Miss J. H., home from college for the holidays, attacked Dec. 27th, 1915, by typical lobar pneumonia. Seen in consultation with Dr. Hall of Mamaroneck, on the 28th. Fifty million vaccine given on that date. Temp., 103.2; pulse 100; resp., 24; Dec. 29th A.M.: Temp. 101; pulse 90; resp., 22; P.M.: temp. 103.6; pulse 100; resp., 24. 100 million vaccine. administered on the 30th. Temperature was 102 to 104 during Dec. 30th, 31st, Jan. 1st, 2nd, and 3d, but the pulse remained at about 100, and respiration 24 to 28, with no delirium, and good general condition. Crisis on night of Jan. 3d, and rapid

recovery. While this case ran a typical course, the apparent well-being of the patient throughout, and the moderate pulse and respiration were remarkable.

Mrs. D., age 82, attacked Jan. 16th, 1916 by chill, pain in right side, temperature 103, crepitant rales in the lower right lobe. Fifty million pneumococcus vaccine given immediately. On the following morning pain and fever had mostly disappeared, but the cough, at first with rusty expectoration, continued for three or four days, though there was no increase of lung involvement, and the patient fully recovered.

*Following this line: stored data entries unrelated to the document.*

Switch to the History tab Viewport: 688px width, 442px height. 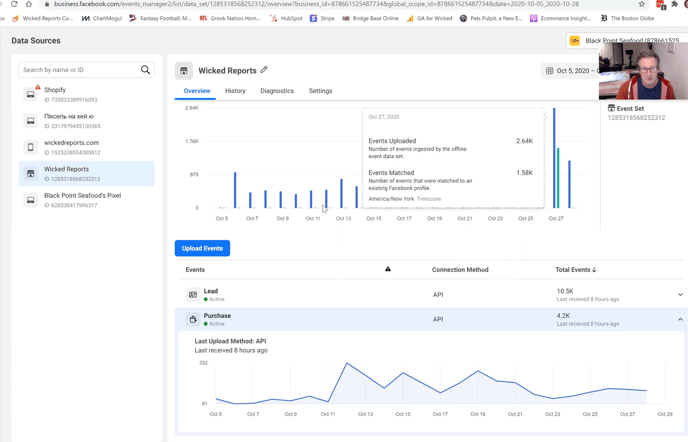tap(235, 91)
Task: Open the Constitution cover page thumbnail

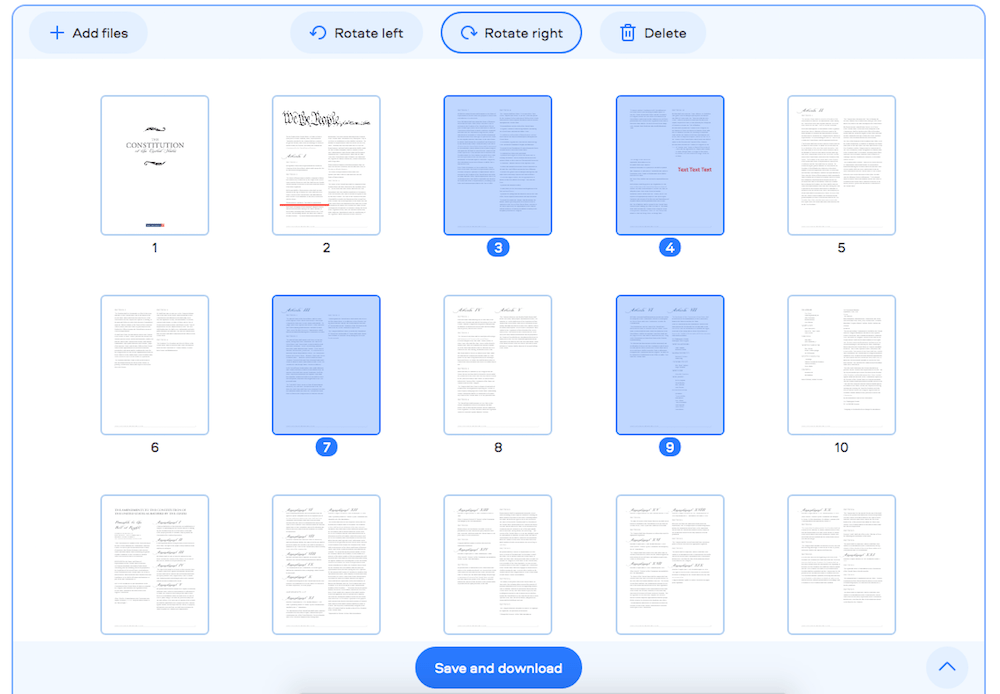Action: click(x=154, y=165)
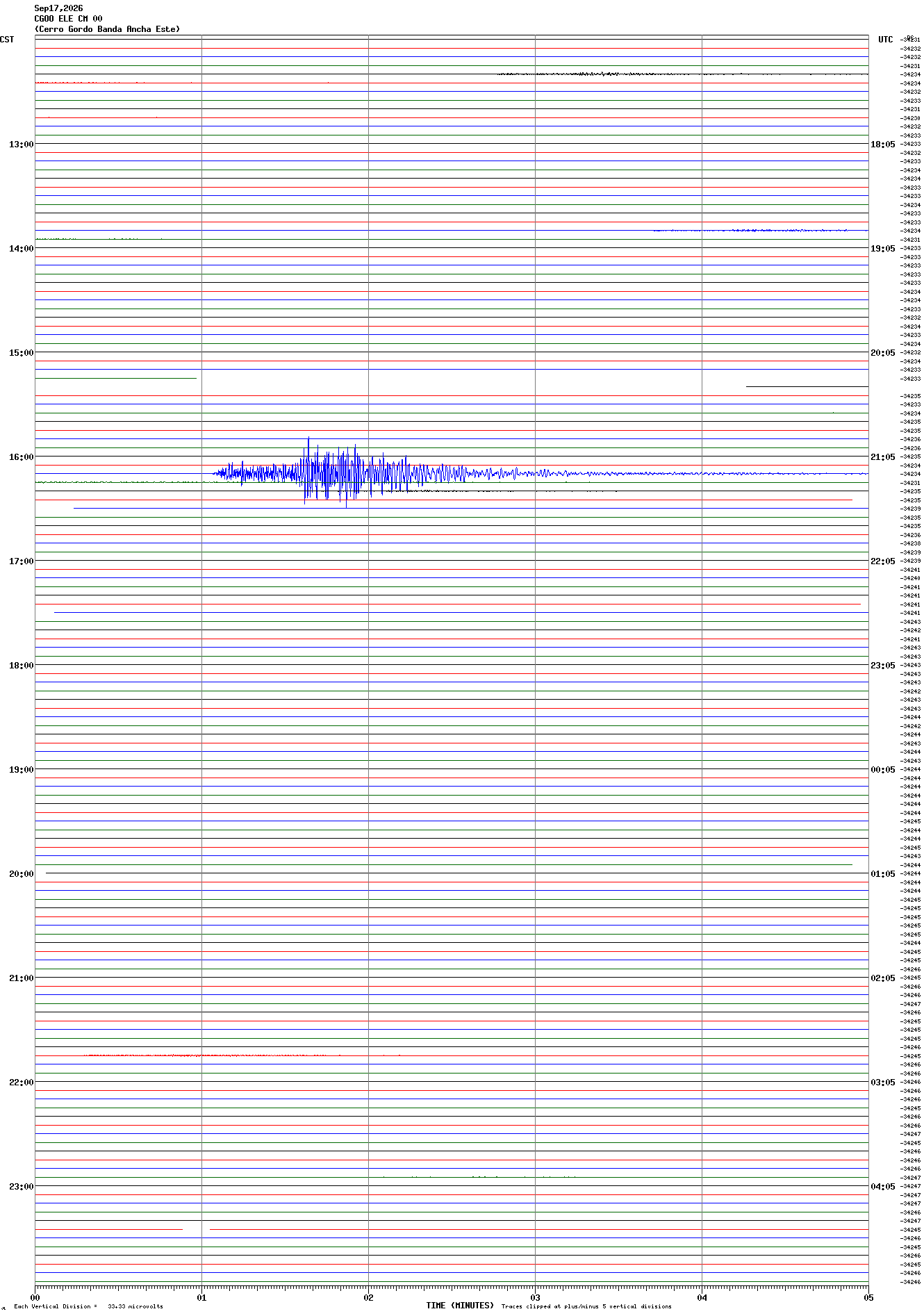Click the TIME (MINUTES) axis title

click(460, 1306)
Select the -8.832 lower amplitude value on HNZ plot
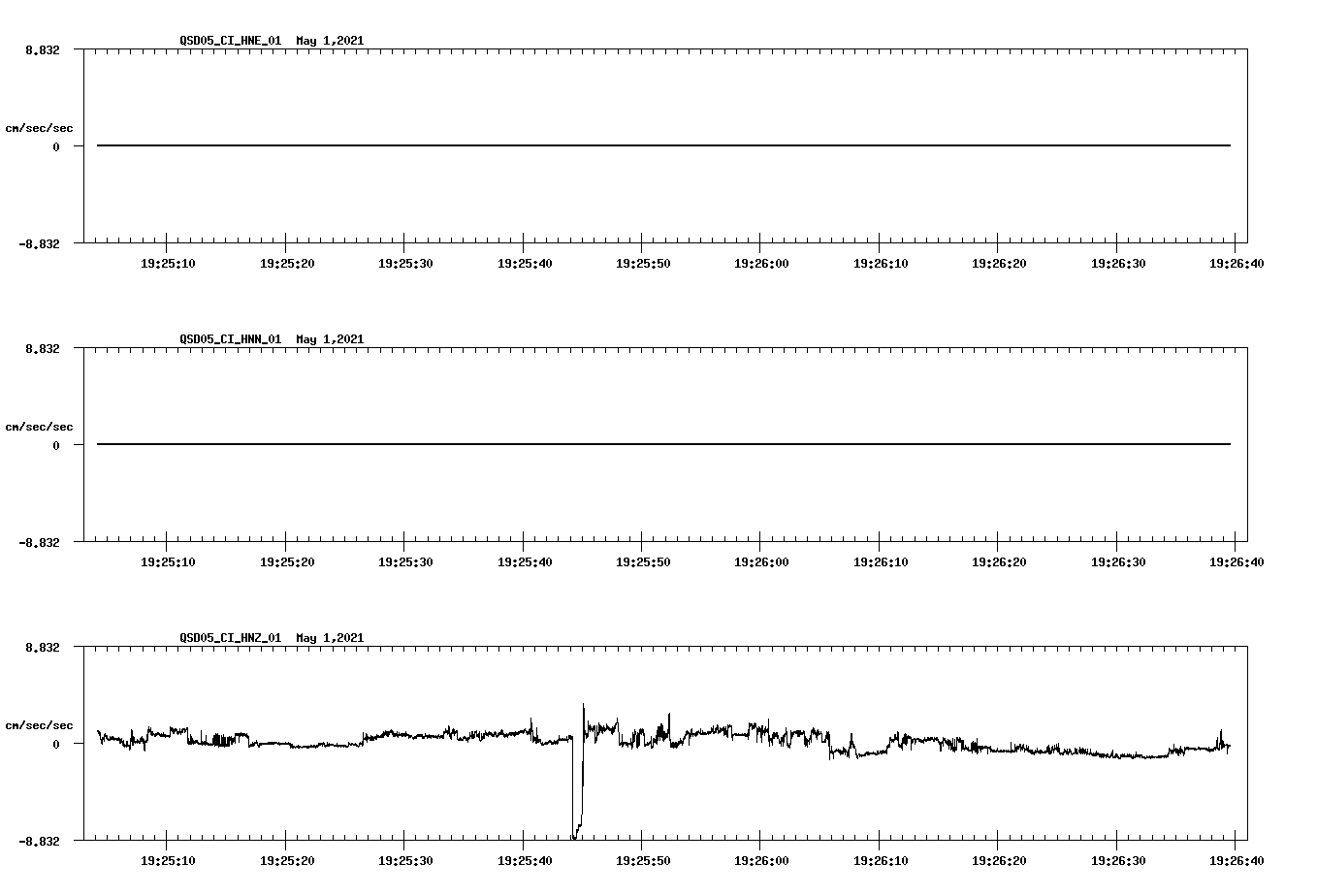This screenshot has height=896, width=1317. point(41,840)
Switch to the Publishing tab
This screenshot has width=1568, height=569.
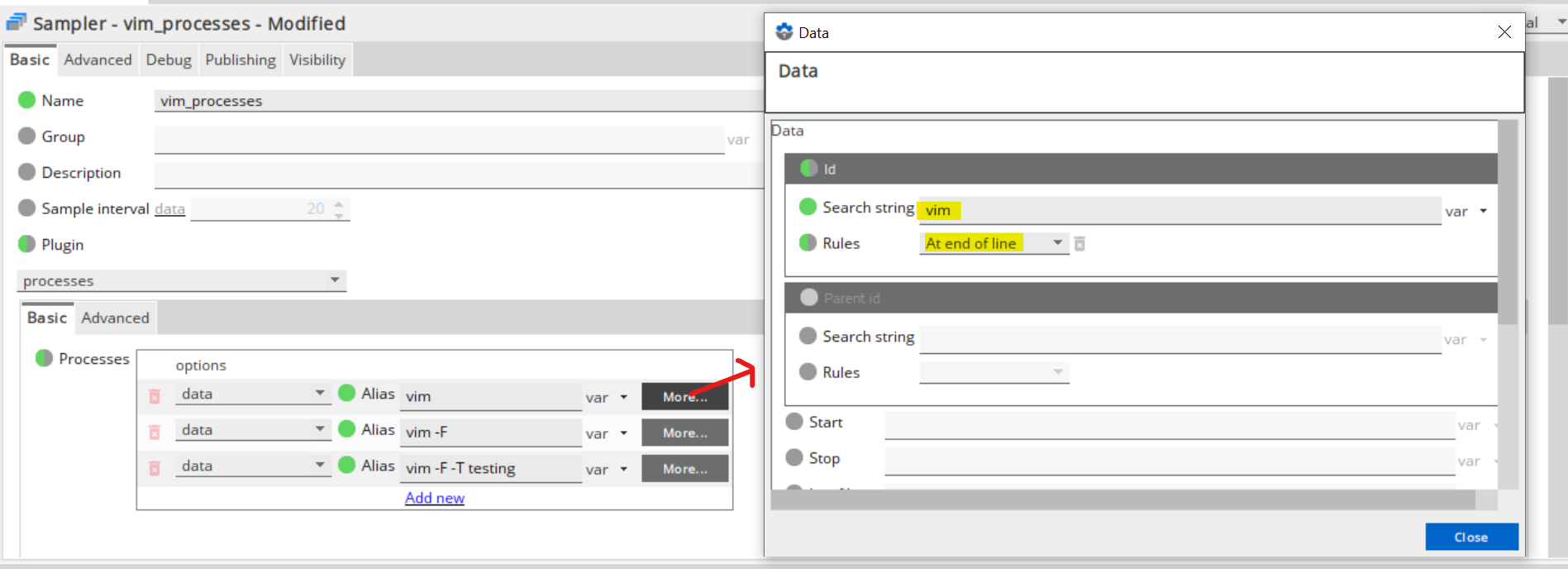(x=241, y=60)
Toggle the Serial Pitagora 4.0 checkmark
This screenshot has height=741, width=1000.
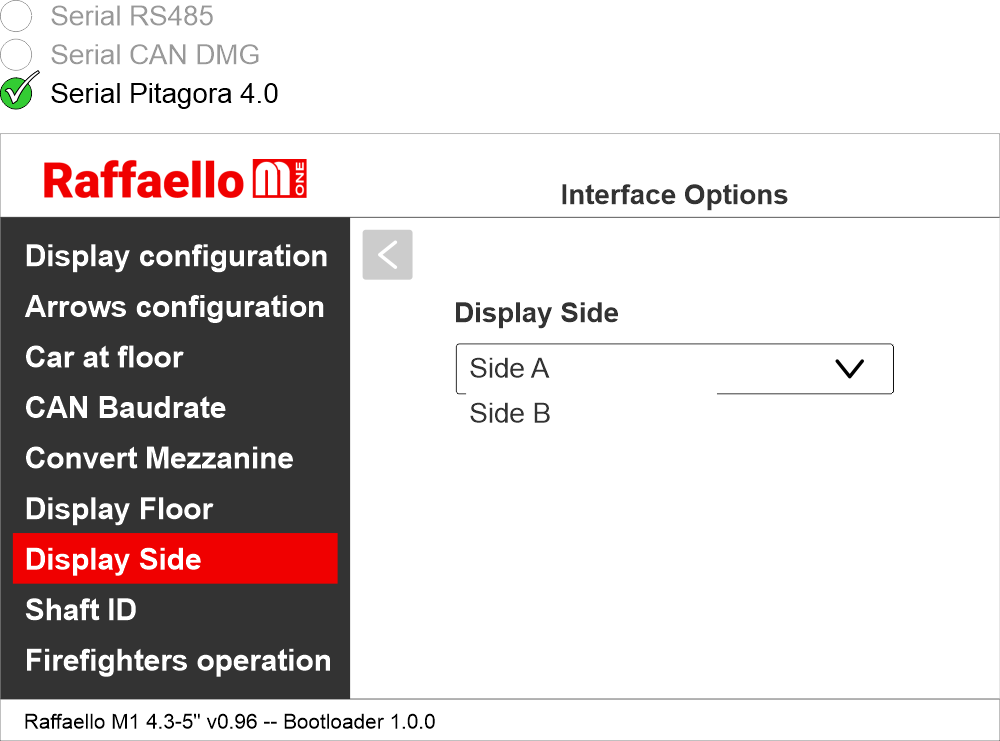click(x=18, y=93)
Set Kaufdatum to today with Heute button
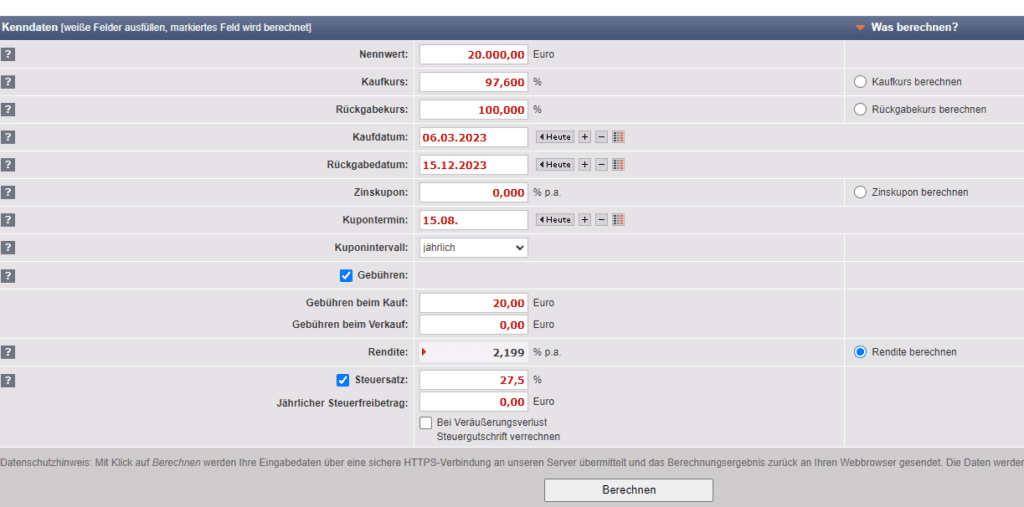Viewport: 1024px width, 507px height. [556, 137]
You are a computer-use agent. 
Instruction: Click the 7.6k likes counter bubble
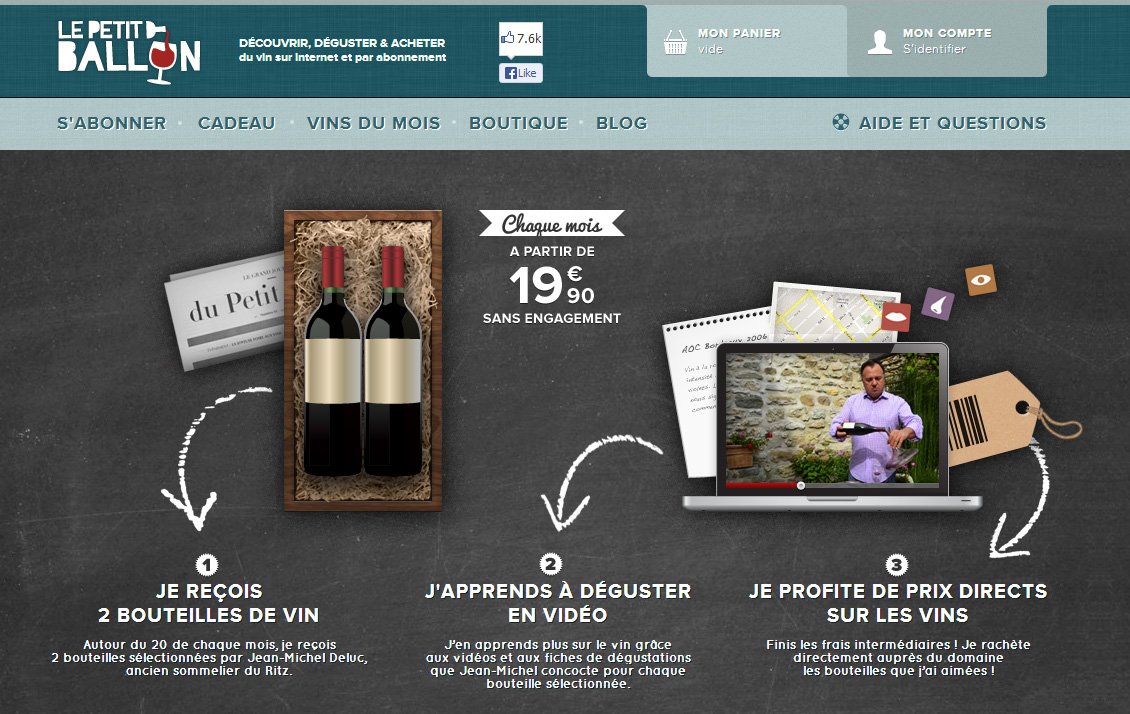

Mrs. S., age 57; chill at 8 P.M. on March 10th, followed by fever and pain in left side. Thought it an ordinary cold and did not send for me until 8 the following evening, March 11th. Then had temp. 103; pulse 110; respiration 28. Complained of headache, thirst, and considerable pain in the left side. Crepitant rales in lower right lobe; otherwise normal breathing sounds. Administered 50 million vaccine at once. Mar. 12th. A.M. Less pain in side. Slept at intervals. Temp. 102.2; pulse 110; resp. 26. Less thirst. Physical signs same. 6.30 P.M. Temp. 102.1; pulse 104; resp., 26. Less pain, but coughs more, with rather profuse bloody sputum. Broncho-vesicular breathing with crepitant rales lower and middle lobe of right lung. Broncho-vesicular breathing left lung posteriorly. Vaccine, 100 million. Mar. 13th, A.M. Temp. 101.2; pulse 110; resp. 26. Little pain, cough moderate, sputum bloody, physical signs same. P.M., Temp. 101.4; pulse 104; resp. 28. Sputum still bloody but lighter in color. Mar. 14th A.M., temp. 101.4; pulse 106; resp. 28. Coughed much during night. Sputum still bloodtinged, but lighter in color. Rales in middle and lower lobe, right, are coarser, with more normal vesicular breathing. Fine crepitant rales in lower left; broncho-vesicular breathing in middle portion of left lung. Vaccine, 200 million. Mar. 14th, P.M., temp. 103.2; pulse 112; resp. 32. Sputum more bloody. Crepitant rales over entire lower and middle portion of left lung, with bronchial breathing in middle portion. Fewer rales on right side, but partial consolidation of lower lobe. Mar. 15th, A.M., temp. 101.1; pulse 104; resp. 28. Slept at intervals. Less cough than the night before. Moderate perspiration in the early morning. Looks better. Coarse rales over left lung. Less bronchial breathing. Right unchanged. Sputum still bloody. Perspired moderately during the night. Evening temperature 101.3; pulse 108; resp. 28. Mar. 16th, slept during the night, awoke in perspiration. Temp. 99; pulse 92; resp. 24. Harsh breathing sounds in left lung, with fewer rales. Few crepitant rales in lower right lobe, otherwise vesicular breathing. This patient had no delirium at any time, nor other evidences of severe illness.